Re: [Nouveau] [PATCH 0/5] Fix deadlock on runtime suspend in DRM drivers

From: Lukas Wunner
Date: Mon Feb 19 2018 - 06:58:24 EST


On Mon, Feb 19, 2018 at 12:34:43PM +0100, Daniel Vetter wrote:
> On Sun, Feb 11, 2018 at 10:38:28AM +0100, Lukas Wunner wrote:
> > Fix a deadlock on hybrid graphics laptops that's been present since 2013:
> >
> > DRM drivers poll connectors in 10 sec intervals. The poll worker is
> > stopped on ->runtime_suspend with cancel_delayed_work_sync(). However
> > the poll worker invokes the DRM drivers' ->detect callbacks, which call
> > pm_runtime_get_sync(). If the poll worker starts after runtime suspend
> > has begun, pm_runtime_get_sync() will wait for runtime suspend to finish
> > with the intention of runtime resuming the device afterwards. The result
> > is a circular wait between poll worker and autosuspend worker.
>
> Don't shut down the poll worker when runtime suspending, that' doesn't
> work. If you need the poll work, then that means waking up the gpu every
> few seconds. If you don't need it, then make sure the DRM_CONNECTOR_POLL
> flags are set correctly (you can update them at runtime, the poll worker
> will pick that up).
>
> That should fix the deadlock, and it's how we do it in i915 (where igt in
> CI totally hammers the runtime pm support, and it seems to hold up).

It would fix the deadlock but it's not an option on dual GPU laptops.
Power consumption of the discrete GPU is massive (9 W on my machine).
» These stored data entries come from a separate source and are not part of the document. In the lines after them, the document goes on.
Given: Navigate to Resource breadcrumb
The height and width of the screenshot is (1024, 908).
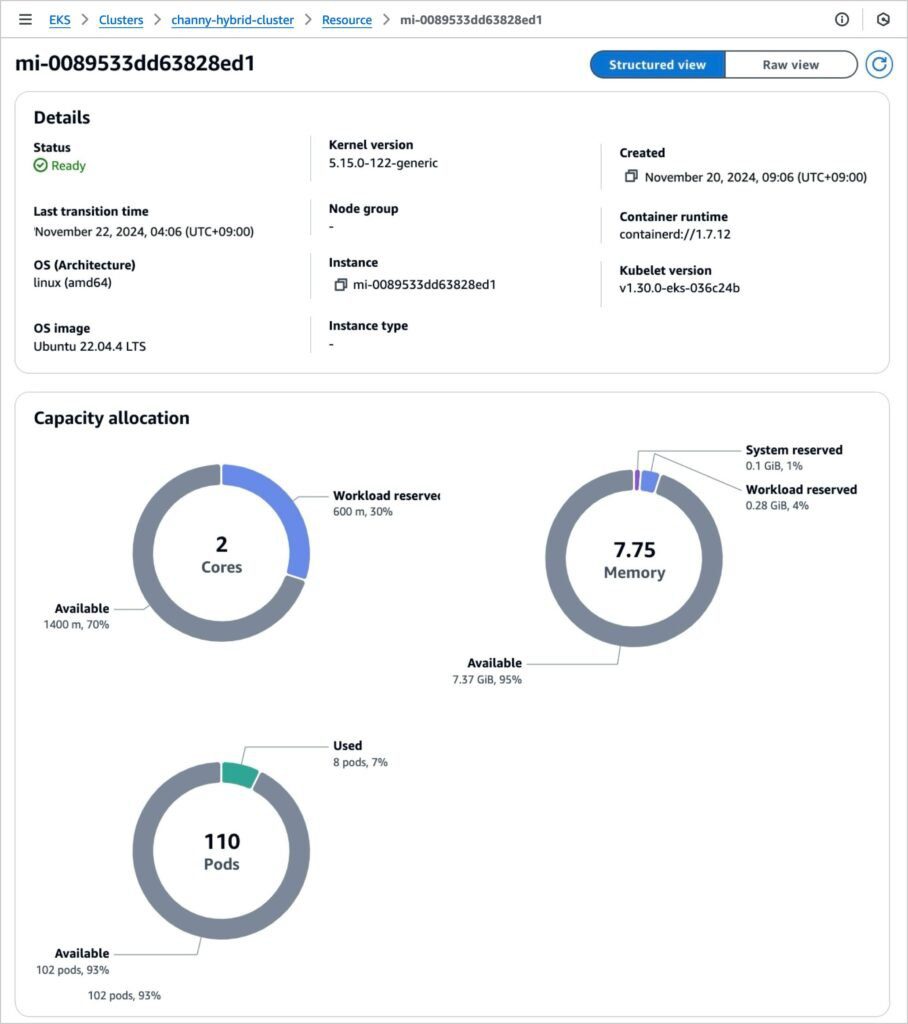Looking at the screenshot, I should click(x=346, y=20).
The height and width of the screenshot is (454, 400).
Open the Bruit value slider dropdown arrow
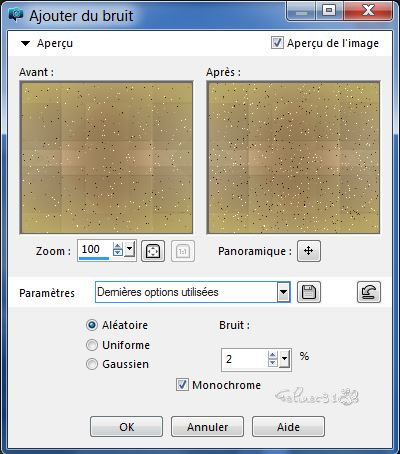pos(284,359)
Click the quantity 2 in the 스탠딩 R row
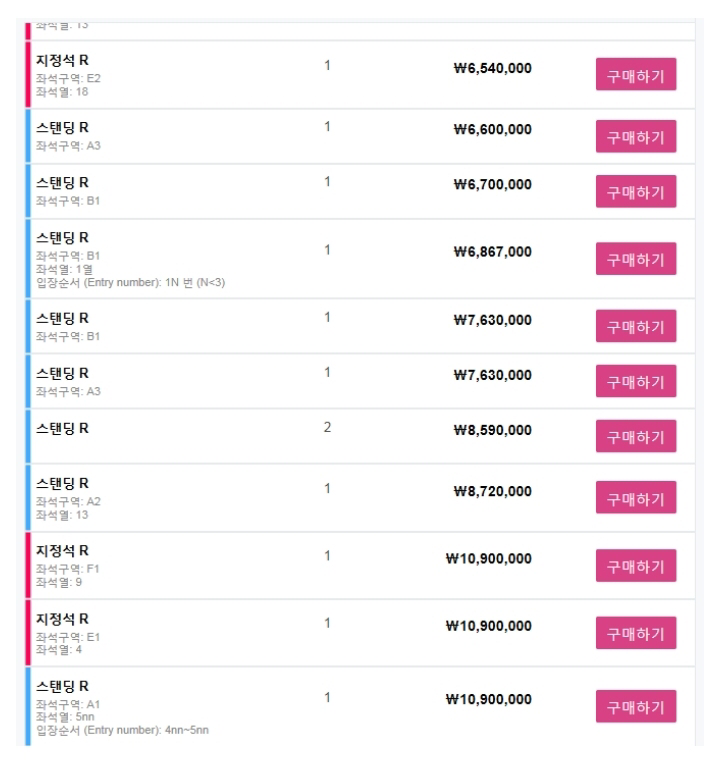This screenshot has height=760, width=720. 327,427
> > i915, malidp and msm "solved" this issue by not stopping the poll worker
> > on runtime suspend. But this results in the GPU bouncing back and forth
> > between D0 and D3 continuously. That's a total no-go for GPUs which
> > runtime suspend to D3cold since every suspend/resume cycle costs a
> > significant amount of time and energy. (i915 and malidp do not seem
> > to acquire a runtime PM ref in the ->detect callbacks, which seems
> > questionable. msm however does and would also deadlock if it disabled
> > the poll worker on runtime suspend. cc += Archit, Liviu, intel-gfx)
>
> Well, userspace expects hotplug events, even when we runtime suspend
> stuff. Hence waking shit up with polling. Imo ignoring hotplug events is a
> pretty serious policy decision which is ok in the context of
> vga_switcheroo, but not really as an automatic thing. E.g. usb also wakes
> up if you plug something in, even with all the runtime pm stuff enabled.
> Same for sata and everything else.

On the MacBook Pro, the HPD pin of external DP and HDMI ports goes into
the gmux controller, which sends an interrupt on hotplug even if the GPU
is powered down.

Apparently Optimus has a similar functionality, cf. 3a6536c51d5d.

For the rare cases where an external VGA or DVI-A port is present, I guess
it's reasonable to have the user wake up the machine manually.

I'm not sure why nouveau polls ports on my laptop, the GK107 only has an
LVDS and three DP ports, need to investigate.

Thanks,

Lukas